Integrates with existing eig/eigvals dispatch mechanism.
No automatic CPU↔GPU backend switching. (Happy to discuss)
Verified via existing Linalg test coverage; no new tests introduced in this PR.
Tested successfully against both test_linalg.py including slow test suites.
Tested MAGMA fallback successfully using CUDA 12.4. (observed unrelated test failures)

Impact

Enables much faster solving of eigenvalue problems
Maintains numerical consistency and test stability across backends.
No change to public API or user-facing behavior.

Special thanks to @albanD for prior feedback and discussions regarding the PR and @lezcano for feedback on the related testing PR #166322.

Happy to discuss backend dispatch strategy, results from performance and stability testing can be seen here https://dev-discuss.pytorch.org/

cc @jianyuh @nikitaved @mruberry @walterddr @xwang233 @lezcano @albanD

pytorch-bot · 2025-10-31T10:04:11Z

🔗 Helpful Links

🧪 See artifacts and rendered test results at hud.pytorch.org/pr/166715

📄 Preview Python docs built from this PR
📄 Preview C++ docs built from this PR
❓ Need help or want to give feedback on the CI? Visit the bot commands wiki

Note: Links to docs will display an error until the docs builds have been completed.

❗ 1 Active SEVs

There are 1 currently active SEVs. If your PR is affected, please view them below:

ROCm failures during provisioning step due to network issues

⏳ No Failures, 1 Pending

As of commit b3f50e0 with merge base 4316df8 ():
💚 Looks good so far! There are no failures yet. 💚

This comment was automatically generated by Dr. CI and updates every 15 minutes.

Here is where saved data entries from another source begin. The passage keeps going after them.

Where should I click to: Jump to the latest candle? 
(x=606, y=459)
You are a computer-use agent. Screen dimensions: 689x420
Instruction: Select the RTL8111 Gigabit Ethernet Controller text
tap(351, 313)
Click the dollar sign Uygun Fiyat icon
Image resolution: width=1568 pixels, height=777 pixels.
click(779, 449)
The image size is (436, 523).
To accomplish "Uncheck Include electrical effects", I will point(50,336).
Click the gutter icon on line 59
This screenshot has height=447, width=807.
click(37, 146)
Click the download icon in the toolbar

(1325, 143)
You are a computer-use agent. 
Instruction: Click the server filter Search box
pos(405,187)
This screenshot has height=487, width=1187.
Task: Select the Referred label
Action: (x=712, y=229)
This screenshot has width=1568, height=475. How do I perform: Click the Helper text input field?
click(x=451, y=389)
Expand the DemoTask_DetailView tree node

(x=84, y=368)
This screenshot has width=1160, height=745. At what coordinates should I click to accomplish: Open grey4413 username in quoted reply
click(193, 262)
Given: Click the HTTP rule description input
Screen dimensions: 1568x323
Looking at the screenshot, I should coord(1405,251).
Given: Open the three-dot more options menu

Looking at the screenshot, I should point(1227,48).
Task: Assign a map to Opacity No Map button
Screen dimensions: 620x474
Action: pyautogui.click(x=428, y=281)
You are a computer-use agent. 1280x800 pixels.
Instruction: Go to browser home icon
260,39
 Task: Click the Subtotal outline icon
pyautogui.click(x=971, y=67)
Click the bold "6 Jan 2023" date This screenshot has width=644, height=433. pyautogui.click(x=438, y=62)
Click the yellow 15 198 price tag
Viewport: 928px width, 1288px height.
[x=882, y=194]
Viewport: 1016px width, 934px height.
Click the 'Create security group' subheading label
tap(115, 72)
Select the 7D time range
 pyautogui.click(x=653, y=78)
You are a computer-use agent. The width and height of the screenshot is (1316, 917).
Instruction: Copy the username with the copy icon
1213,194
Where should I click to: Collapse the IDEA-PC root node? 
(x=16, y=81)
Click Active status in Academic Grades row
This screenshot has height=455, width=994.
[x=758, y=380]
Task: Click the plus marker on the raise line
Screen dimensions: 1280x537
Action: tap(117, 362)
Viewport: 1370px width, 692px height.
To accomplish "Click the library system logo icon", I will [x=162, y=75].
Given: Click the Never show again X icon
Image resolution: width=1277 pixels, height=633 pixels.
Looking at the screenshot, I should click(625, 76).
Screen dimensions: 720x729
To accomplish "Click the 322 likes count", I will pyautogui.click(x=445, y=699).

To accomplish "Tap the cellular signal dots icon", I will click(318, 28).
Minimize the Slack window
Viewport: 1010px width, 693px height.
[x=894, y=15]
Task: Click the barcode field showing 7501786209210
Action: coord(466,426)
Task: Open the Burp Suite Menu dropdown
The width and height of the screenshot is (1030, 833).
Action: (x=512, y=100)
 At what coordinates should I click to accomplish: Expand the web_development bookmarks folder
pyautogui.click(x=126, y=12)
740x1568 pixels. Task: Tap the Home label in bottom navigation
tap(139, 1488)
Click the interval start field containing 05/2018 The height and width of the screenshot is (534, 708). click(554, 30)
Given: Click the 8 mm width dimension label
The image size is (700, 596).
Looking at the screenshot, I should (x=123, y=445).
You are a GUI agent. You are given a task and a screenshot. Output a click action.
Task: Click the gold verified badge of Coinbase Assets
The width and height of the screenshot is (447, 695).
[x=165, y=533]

johannesz-codes · 2025-10-31T10:08:36Z

@pytorchbot label "topic: not user facing"

pytorch-bot · 2025-10-31T10:13:05Z

Didn't find following labels among repository labels: release notes: performance improvement

johannesz-codes · 2025-10-31T10:18:02Z

@pytorchbot label "release notes: cuda" "module: linear algebra"

aten/src/ATen/native/cuda/linalg/BatchLinearAlgebra.cpp

aten/src/ATen/native/BatchLinearAlgebra.cpp

lezcano · 2025-10-31T11:49:30Z

aten/src/ATen/native/BatchLinearAlgebra.cpp


 Tensor& linalg_eigvals_out(const Tensor& input, Tensor& values) {
  squareCheckInputs(input, "linalg.eigvals");
+  TORCH_CHECK(input.isfinite().all().item<bool>(), "torch.linalg.eigvals: input tensor should not contain infs or NaNs.");


Remove as it synchronizes. This is already documented for all ops in https://docs.pytorch.org/docs/stable/notes/numerical_accuracy.html#non-finite-values

should I remove this from linalg_eig_out as well?
Doing so causes test failures in test_linalg.py.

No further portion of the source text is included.